§ GIVEN REQUEST 1: Using the news report on Chechnya, explain why Amnesty said its findings contradicted the Russian government's claim that the situation there was "normalising."

§ SOURCE:
[Begin]

Russian forces in Chechnya were yesterday accused of operating South American-style death squads which routinely target innocent civilians.

With the backing of local militia, Russian troops were also accused of running unofficial torture centres known as "filtration camps" and of routinely committing war crimes and human rights abuses "with total impunity."

The allegations, in a harrowing report from Amnesty International, included claims that Russia's occupying forces indulge in the systematic rape, torture and kidnapping of innocent civilians. Very few of the perpetrators have been brought to justice, the report said.

Amnesty claimed its findings contradicted the Russian government's claim that the situation in the strife-torn republic was "normalising" and accused Russia of failing miserably to live up to its human rights obligations. "In spite of claims to the contrary by Russian and pro-Moscow Chechen officials, the situation in the Chechen republic is far from normal."

[End]

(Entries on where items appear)
[Begin]

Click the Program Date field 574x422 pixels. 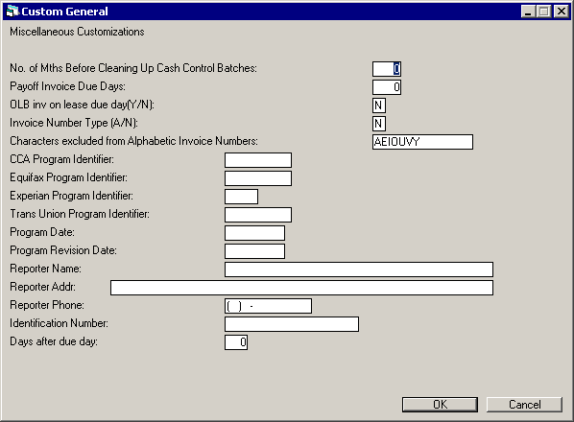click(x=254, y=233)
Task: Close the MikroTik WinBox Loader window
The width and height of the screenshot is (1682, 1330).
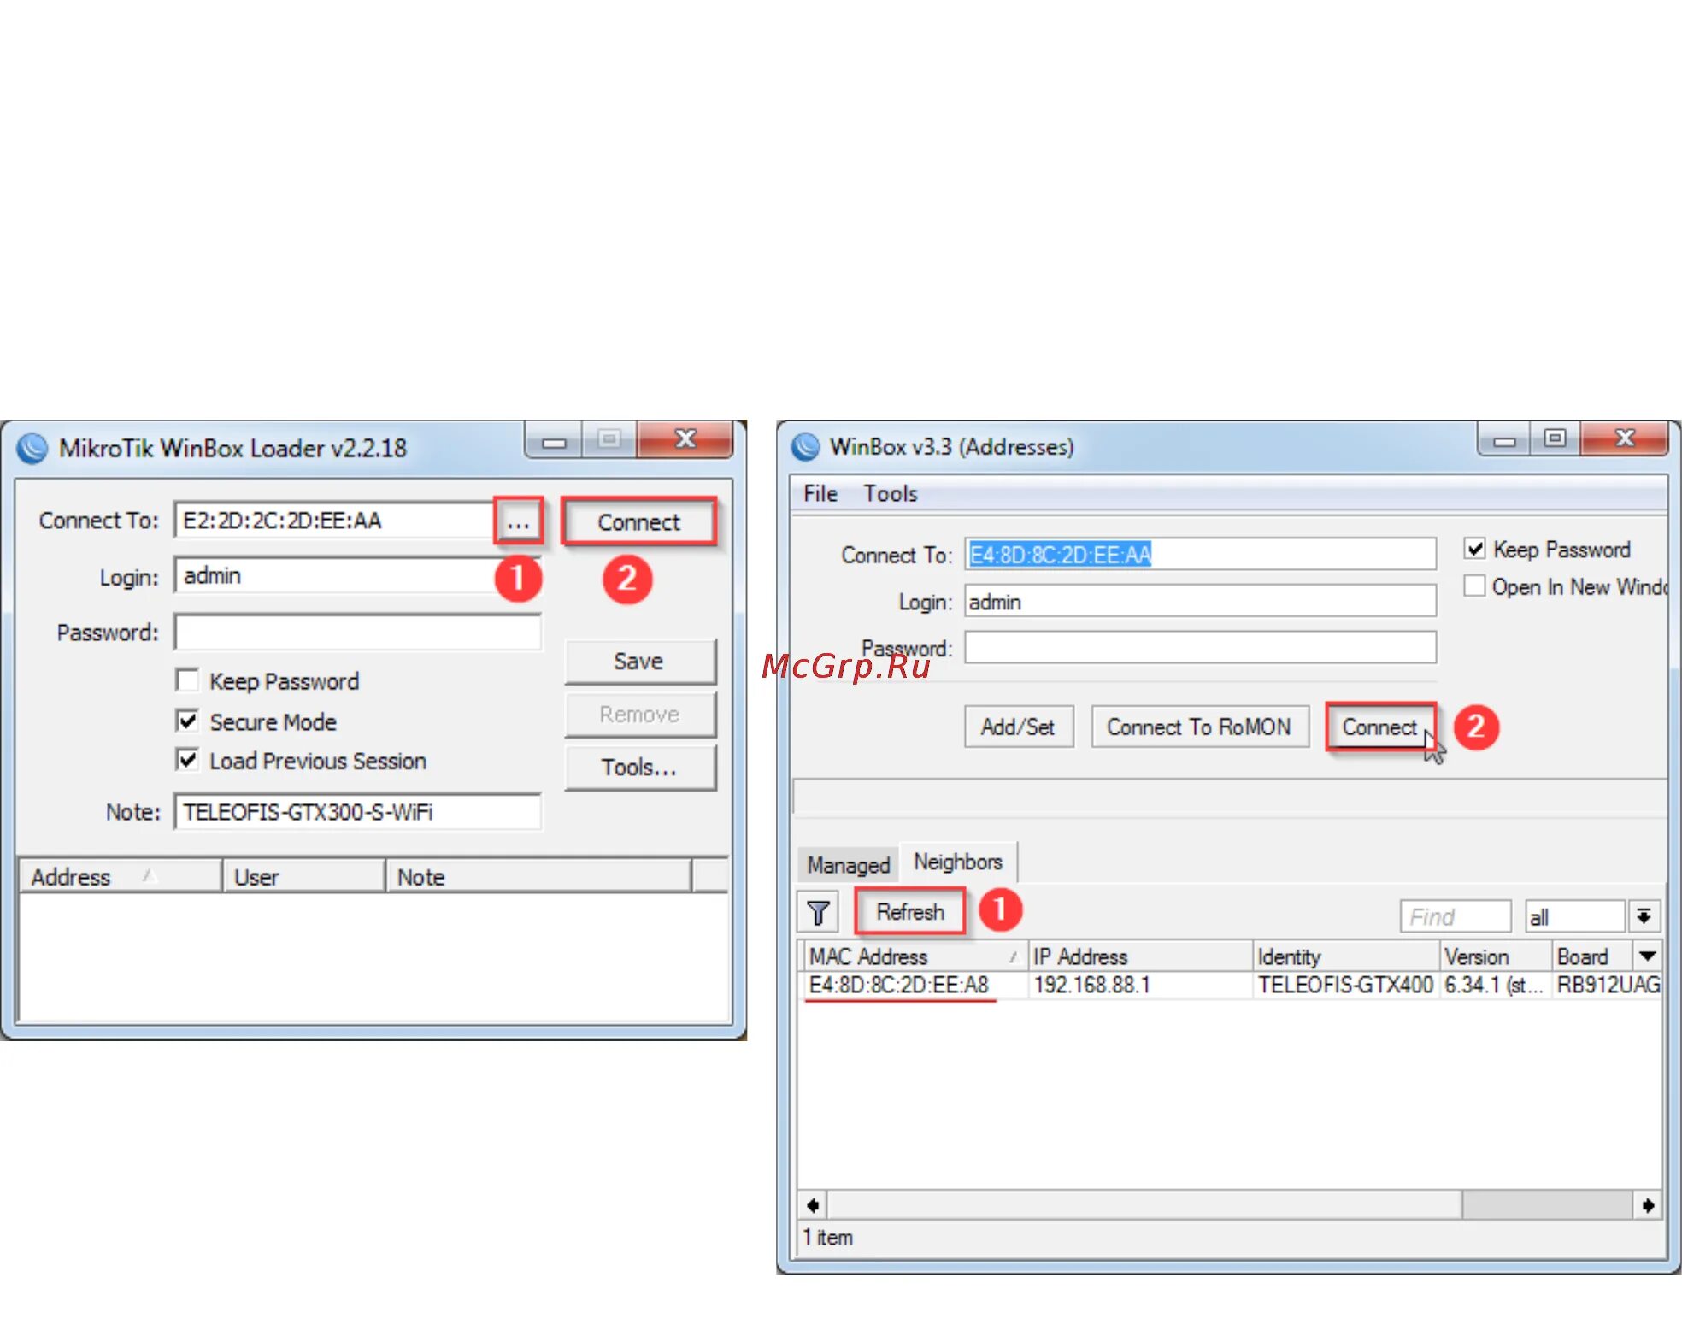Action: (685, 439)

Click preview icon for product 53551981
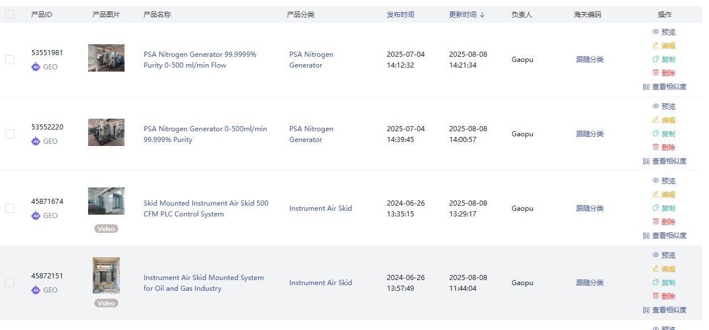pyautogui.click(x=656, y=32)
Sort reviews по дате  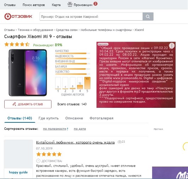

[End]
[Begin]

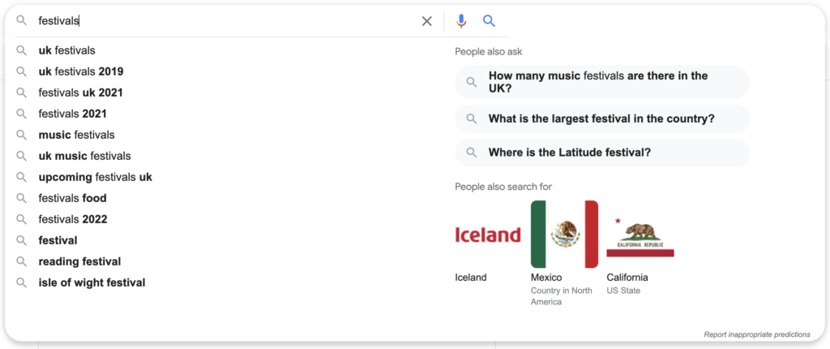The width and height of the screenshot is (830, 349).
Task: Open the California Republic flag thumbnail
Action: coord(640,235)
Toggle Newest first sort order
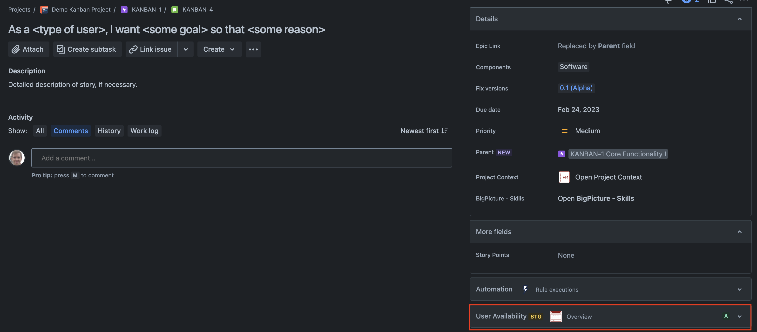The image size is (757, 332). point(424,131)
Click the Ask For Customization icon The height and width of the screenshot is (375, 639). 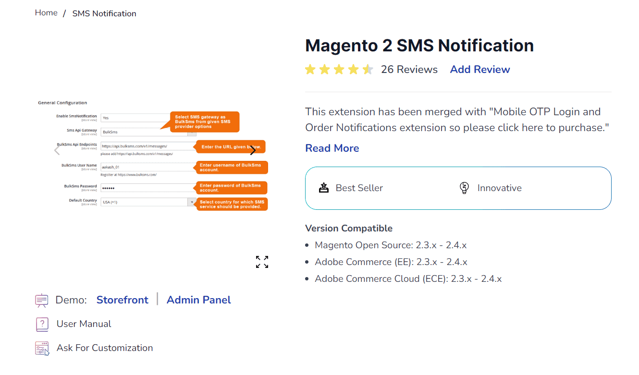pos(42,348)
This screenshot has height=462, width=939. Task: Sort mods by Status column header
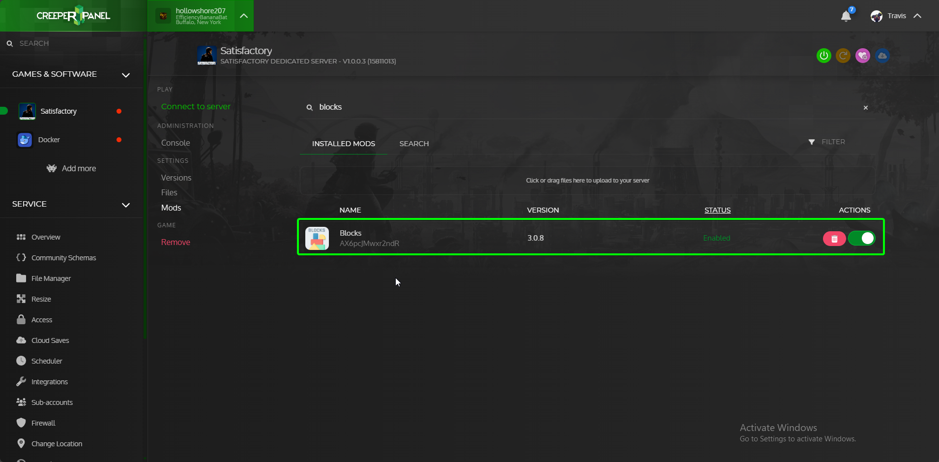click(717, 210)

[End]

§ GIVEN REQUEST 2: Repeat the stretch of records from the line that contains "This screenshot has" through the line that contains "click(717, 210)". Leave the pictures out of your answer.

§ TASK RESULT 1: Amnesty's report describes Russian forces operating death squads that target civilians, running unofficial torture centers called "filtration camps," and systematically raping, torturing and kidnapping innocent civilians, with very few perpetrators brought to justice. On that basis Amnesty concluded that the situation in the Chechen republic is far from normal.

§ TASK RESULT 2:
This screenshot has height=462, width=939. Task: Sort mods by Status column header
click(717, 210)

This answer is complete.